> **Work to do**: Copy out word for word the part of the entries that opens with the line containing "1456x819 pixels. At" and closes with the line containing "(x=855, y=224)", both of those lines included.

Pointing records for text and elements
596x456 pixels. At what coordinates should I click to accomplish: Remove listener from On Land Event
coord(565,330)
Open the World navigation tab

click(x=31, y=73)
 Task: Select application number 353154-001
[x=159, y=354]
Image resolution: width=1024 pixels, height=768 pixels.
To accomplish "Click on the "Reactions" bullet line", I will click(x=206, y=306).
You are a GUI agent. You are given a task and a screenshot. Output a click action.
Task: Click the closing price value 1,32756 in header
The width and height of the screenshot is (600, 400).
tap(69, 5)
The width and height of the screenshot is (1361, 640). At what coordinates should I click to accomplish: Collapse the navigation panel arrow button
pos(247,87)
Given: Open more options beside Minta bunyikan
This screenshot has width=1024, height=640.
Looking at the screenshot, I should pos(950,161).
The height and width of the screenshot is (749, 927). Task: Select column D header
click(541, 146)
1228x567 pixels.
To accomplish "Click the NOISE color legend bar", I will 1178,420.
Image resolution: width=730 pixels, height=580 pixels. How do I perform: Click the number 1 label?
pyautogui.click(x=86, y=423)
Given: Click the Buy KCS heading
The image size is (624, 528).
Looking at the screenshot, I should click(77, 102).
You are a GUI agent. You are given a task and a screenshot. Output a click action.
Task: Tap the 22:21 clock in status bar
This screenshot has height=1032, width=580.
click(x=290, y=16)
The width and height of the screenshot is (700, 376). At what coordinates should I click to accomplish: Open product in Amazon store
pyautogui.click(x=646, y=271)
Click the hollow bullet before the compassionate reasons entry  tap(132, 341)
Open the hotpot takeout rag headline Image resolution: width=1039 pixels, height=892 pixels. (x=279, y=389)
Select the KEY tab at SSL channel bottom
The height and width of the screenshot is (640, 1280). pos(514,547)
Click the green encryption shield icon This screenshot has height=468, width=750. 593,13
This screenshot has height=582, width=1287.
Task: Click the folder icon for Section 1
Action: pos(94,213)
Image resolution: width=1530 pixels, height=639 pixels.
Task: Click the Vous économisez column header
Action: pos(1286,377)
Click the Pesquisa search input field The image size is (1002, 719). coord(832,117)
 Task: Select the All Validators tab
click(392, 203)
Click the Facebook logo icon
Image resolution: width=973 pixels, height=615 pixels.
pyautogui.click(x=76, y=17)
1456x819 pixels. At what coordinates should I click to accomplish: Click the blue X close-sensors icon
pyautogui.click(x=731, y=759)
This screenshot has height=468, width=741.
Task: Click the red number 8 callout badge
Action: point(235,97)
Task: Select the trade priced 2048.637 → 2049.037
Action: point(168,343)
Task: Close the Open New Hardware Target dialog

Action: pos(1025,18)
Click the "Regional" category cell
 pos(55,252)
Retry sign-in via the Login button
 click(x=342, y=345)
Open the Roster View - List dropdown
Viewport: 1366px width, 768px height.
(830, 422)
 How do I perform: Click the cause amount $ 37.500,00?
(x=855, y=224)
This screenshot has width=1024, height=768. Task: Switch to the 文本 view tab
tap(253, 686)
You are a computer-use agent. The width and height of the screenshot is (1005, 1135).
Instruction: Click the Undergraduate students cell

> **Result of the task**:
1456x819 pixels. At what coordinates should I click to accomplish: Click the blue X close-sensors icon
pyautogui.click(x=731, y=759)
This screenshot has height=468, width=741.
Task: Click the red number 8 callout badge
Action: point(235,97)
Task: Select the trade priced 2048.637 → 2049.037
Action: point(168,343)
Task: Close the Open New Hardware Target dialog

Action: pos(1025,18)
Click the "Regional" category cell
 pos(55,252)
Retry sign-in via the Login button
 click(x=342, y=345)
Open the Roster View - List dropdown
Viewport: 1366px width, 768px height.
(830, 422)
 How do I perform: Click the cause amount $ 37.500,00?
(x=855, y=224)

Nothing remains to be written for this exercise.